Rear Guard Racing

Back Markering

The last few years have seen the growth of the grass roots enduro races put on by Doon Tha Brae Events. This year however they held the inaugural Aberdeenshire Enduro Series. Three races held over the late summer on some of Aberdeenshires best natural trails.

And whilst the prospect of every stage of an entire series being within half an hours drive from home was tempting, I took a different approach. Volunteering as a marschal and being the course back marker for each event.

Never rained but poured for this poor guy.

As the back marker, I would be one of two who would be sweeping the course. Making sure all those racing were safely off the course and helping out with anyone who was having a bad day.

So being course sweep seemed like the perfect compromise.

This sounded like the perfect setup to me. All the atmosphere of being part of a race or event and the focus of riding a taped off trail. But none of the self imposed stress and pressure of being on the clock.

Now don’t get me wrong, I love racing, you will never feel faster than when you are racing. But I am not very good at racing. I enjoy it, it is a hell of a lot of fun, but you don’t have to be good at something to enjoy it. I like watching marathons, but I’m not about to run one. And part of the reason I’m rubbish at racing (apart from generally being slow), is the stress of being on the clock, So being course sweep seemed like the perfect compromise.

────

The exercise |
Copy out the enduro back-marker post above in full, word for word. Nothing in the listing is needed for this.

Dataset content |
────

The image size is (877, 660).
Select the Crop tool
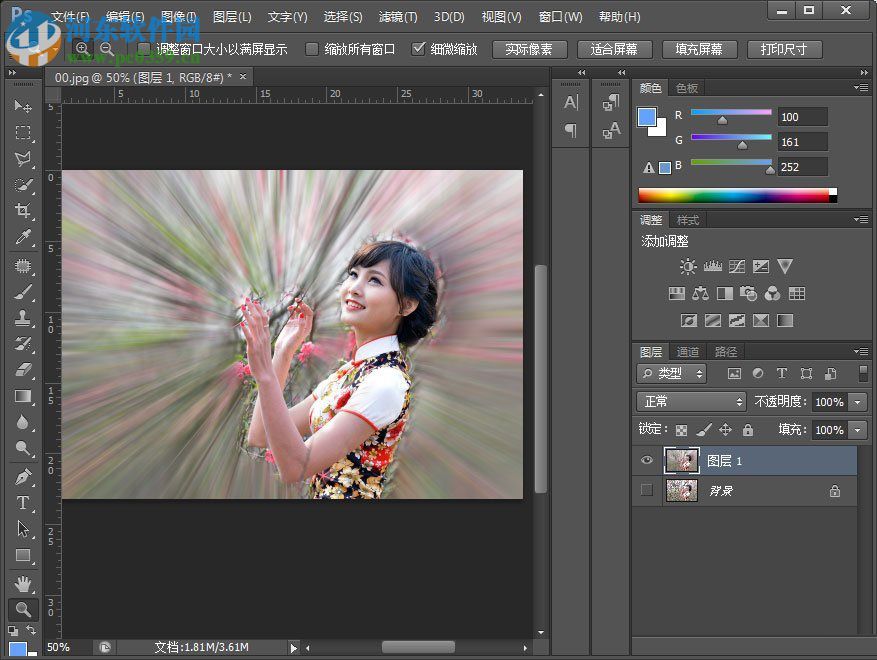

────

Full output |
Rear Guard Racing

Back Markering

The last few years have seen the growth of the grass roots enduro races put on by Doon Tha Brae Events. This year however they held the inaugural Aberdeenshire Enduro Series. Three races held over the late summer on some of Aberdeenshires best natural trails.

And whilst the prospect of every stage of an entire series being within half an hours drive from home was tempting, I took a different approach. Volunteering as a marschal and being the course back marker for each event.

Never rained but poured for this poor guy.

As the back marker, I would be one of two who would be sweeping the course. Making sure all those racing were safely off the course and helping out with anyone who was having a bad day.

So being course sweep seemed like the perfect compromise.

This sounded like the perfect setup to me. All the atmosphere of being part of a race or event and the focus of riding a taped off trail. But none of the self imposed stress and pressure of being on the clock.

Now don’t get me wrong, I love racing, you will never feel faster than when you are racing. But I am not very good at racing. I enjoy it, it is a hell of a lot of fun, but you don’t have to be good at something to enjoy it. I like watching marathons, but I’m not about to run one. And part of the reason I’m rubbish at racing (apart from generally being slow), is the stress of being on the clock, So being course sweep seemed like the perfect compromise.